(Task objective) From the line with "Task: Enable Logarithmic for the X axis" through the line with "Given: Click the download export icon", inclusive, return each line of the data below exactly and leave the rest out.

(Supplied information)
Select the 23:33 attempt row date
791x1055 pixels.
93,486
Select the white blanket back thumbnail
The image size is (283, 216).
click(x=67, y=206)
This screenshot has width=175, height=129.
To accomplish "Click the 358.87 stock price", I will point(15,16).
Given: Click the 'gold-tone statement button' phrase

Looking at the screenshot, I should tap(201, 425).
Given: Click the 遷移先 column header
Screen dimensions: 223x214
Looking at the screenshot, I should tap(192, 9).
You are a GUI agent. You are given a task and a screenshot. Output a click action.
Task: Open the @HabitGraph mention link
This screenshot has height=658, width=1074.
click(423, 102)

==

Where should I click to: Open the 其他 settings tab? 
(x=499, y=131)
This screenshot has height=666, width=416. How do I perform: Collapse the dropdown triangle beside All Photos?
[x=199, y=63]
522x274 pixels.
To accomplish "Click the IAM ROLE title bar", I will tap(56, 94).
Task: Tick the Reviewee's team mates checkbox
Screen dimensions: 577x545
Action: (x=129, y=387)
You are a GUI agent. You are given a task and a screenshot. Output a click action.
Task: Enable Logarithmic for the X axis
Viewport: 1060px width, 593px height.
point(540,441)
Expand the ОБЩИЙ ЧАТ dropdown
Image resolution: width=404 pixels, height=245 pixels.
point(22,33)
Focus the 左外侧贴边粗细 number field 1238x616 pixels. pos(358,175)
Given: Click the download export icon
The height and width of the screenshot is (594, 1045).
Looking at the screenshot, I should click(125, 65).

(Written solution)
Task: Enable Logarithmic for the X axis
Viewport: 1060px width, 593px height.
point(540,441)
Expand the ОБЩИЙ ЧАТ dropdown
Image resolution: width=404 pixels, height=245 pixels.
point(22,33)
Focus the 左外侧贴边粗细 number field 1238x616 pixels. pos(358,175)
Given: Click the download export icon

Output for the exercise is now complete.